- _Task to complete_: Output the following items as a JSON list of strings, with one string for each line and no entries for blank lines.

[Given entries — start]

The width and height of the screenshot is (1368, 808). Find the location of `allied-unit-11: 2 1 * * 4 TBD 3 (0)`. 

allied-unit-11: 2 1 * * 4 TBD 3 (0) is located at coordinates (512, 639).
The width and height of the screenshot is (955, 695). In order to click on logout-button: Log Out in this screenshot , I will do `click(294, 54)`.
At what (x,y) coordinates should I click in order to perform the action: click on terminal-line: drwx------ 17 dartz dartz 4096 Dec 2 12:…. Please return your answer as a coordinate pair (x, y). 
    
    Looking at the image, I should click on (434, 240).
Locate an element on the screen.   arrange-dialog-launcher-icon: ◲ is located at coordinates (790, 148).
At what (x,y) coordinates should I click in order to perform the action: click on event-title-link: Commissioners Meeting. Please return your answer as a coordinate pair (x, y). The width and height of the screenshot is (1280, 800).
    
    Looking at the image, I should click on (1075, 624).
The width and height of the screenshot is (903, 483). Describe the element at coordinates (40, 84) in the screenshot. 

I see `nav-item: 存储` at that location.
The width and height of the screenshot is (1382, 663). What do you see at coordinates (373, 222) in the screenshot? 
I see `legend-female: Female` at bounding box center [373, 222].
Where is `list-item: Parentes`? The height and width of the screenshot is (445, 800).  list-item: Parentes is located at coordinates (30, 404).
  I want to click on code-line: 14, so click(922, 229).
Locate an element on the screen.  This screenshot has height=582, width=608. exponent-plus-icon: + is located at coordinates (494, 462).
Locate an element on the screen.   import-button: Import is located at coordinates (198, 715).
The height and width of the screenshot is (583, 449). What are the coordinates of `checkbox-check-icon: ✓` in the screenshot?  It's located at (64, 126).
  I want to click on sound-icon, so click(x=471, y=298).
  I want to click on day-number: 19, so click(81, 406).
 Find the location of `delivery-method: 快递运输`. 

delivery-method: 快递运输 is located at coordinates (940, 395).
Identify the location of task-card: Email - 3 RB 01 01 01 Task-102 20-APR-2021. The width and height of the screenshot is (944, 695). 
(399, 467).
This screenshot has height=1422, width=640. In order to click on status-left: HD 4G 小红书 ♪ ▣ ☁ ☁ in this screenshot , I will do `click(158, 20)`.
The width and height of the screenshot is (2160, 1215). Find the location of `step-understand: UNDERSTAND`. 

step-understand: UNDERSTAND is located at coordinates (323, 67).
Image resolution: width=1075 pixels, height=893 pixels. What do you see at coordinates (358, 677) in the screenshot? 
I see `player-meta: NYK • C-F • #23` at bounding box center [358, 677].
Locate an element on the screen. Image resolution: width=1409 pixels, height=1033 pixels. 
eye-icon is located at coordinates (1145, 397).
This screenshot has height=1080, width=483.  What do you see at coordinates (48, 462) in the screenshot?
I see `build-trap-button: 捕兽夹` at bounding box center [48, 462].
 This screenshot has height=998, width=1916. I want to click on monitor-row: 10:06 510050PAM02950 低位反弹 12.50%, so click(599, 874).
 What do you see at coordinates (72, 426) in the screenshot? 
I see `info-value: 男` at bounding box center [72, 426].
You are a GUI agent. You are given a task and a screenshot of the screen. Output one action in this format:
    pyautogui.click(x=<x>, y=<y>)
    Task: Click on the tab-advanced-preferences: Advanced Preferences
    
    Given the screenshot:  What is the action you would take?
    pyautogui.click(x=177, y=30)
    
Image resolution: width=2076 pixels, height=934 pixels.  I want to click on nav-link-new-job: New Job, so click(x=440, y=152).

[Given entries — finish]

- _Response to the task_:
[
  "The width and height of the screenshot is (1368, 808). Find the location of `allied-unit-11: 2 1 * * 4 TBD 3 (0)`. ",
  "allied-unit-11: 2 1 * * 4 TBD 3 (0) is located at coordinates (512, 639).",
  "The width and height of the screenshot is (955, 695). In order to click on logout-button: Log Out in this screenshot , I will do `click(294, 54)`.",
  "At what (x,y) coordinates should I click in order to perform the action: click on terminal-line: drwx------ 17 dartz dartz 4096 Dec 2 12:…. Please return your answer as a coordinate pair (x, y). ",
  "    Looking at the image, I should click on (434, 240).",
  "Locate an element on the screen.   arrange-dialog-launcher-icon: ◲ is located at coordinates (790, 148).",
  "At what (x,y) coordinates should I click in order to perform the action: click on event-title-link: Commissioners Meeting. Please return your answer as a coordinate pair (x, y). The width and height of the screenshot is (1280, 800).",
  "    Looking at the image, I should click on (1075, 624).",
  "The width and height of the screenshot is (903, 483). Describe the element at coordinates (40, 84) in the screenshot. ",
  "I see `nav-item: 存储` at that location.",
  "The width and height of the screenshot is (1382, 663). What do you see at coordinates (373, 222) in the screenshot? ",
  "I see `legend-female: Female` at bounding box center [373, 222].",
  "Where is `list-item: Parentes`? The height and width of the screenshot is (445, 800).  list-item: Parentes is located at coordinates (30, 404).",
  "  I want to click on code-line: 14, so click(922, 229).",
  "Locate an element on the screen.  This screenshot has height=582, width=608. exponent-plus-icon: + is located at coordinates (494, 462).",
  "Locate an element on the screen.   import-button: Import is located at coordinates (198, 715).",
  "The height and width of the screenshot is (583, 449). What are the coordinates of `checkbox-check-icon: ✓` in the screenshot?  It's located at (64, 126).",
  "  I want to click on sound-icon, so click(x=471, y=298).",
  "  I want to click on day-number: 19, so click(81, 406).",
  " Find the location of `delivery-method: 快递运输`. ",
  "delivery-method: 快递运输 is located at coordinates (940, 395).",
  "Identify the location of task-card: Email - 3 RB 01 01 01 Task-102 20-APR-2021. The width and height of the screenshot is (944, 695). ",
  "(399, 467).",
  "This screenshot has height=1422, width=640. In order to click on status-left: HD 4G 小红书 ♪ ▣ ☁ ☁ in this screenshot , I will do `click(158, 20)`.",
  "The width and height of the screenshot is (2160, 1215). Find the location of `step-understand: UNDERSTAND`. ",
  "step-understand: UNDERSTAND is located at coordinates (323, 67).",
  "Image resolution: width=1075 pixels, height=893 pixels. What do you see at coordinates (358, 677) in the screenshot? ",
  "I see `player-meta: NYK • C-F • #23` at bounding box center [358, 677].",
  "Locate an element on the screen. Image resolution: width=1409 pixels, height=1033 pixels. ",
  "eye-icon is located at coordinates (1145, 397).",
  "This screenshot has height=1080, width=483.  What do you see at coordinates (48, 462) in the screenshot?",
  "I see `build-trap-button: 捕兽夹` at bounding box center [48, 462].",
  " This screenshot has height=998, width=1916. I want to click on monitor-row: 10:06 510050PAM02950 低位反弹 12.50%, so click(599, 874).",
  " What do you see at coordinates (72, 426) in the screenshot? ",
  "I see `info-value: 男` at bounding box center [72, 426].",
  "You are a GUI agent. You are given a task and a screenshot of the screen. Output one action in this format:",
  "    pyautogui.click(x=<x>, y=<y>)",
  "    Task: Click on the tab-advanced-preferences: Advanced Preferences",
  "    Given the screenshot:  What is the action you would take?",
  "    pyautogui.click(x=177, y=30)",
  "Image resolution: width=2076 pixels, height=934 pixels.  I want to click on nav-link-new-job: New Job, so click(x=440, y=152)."
]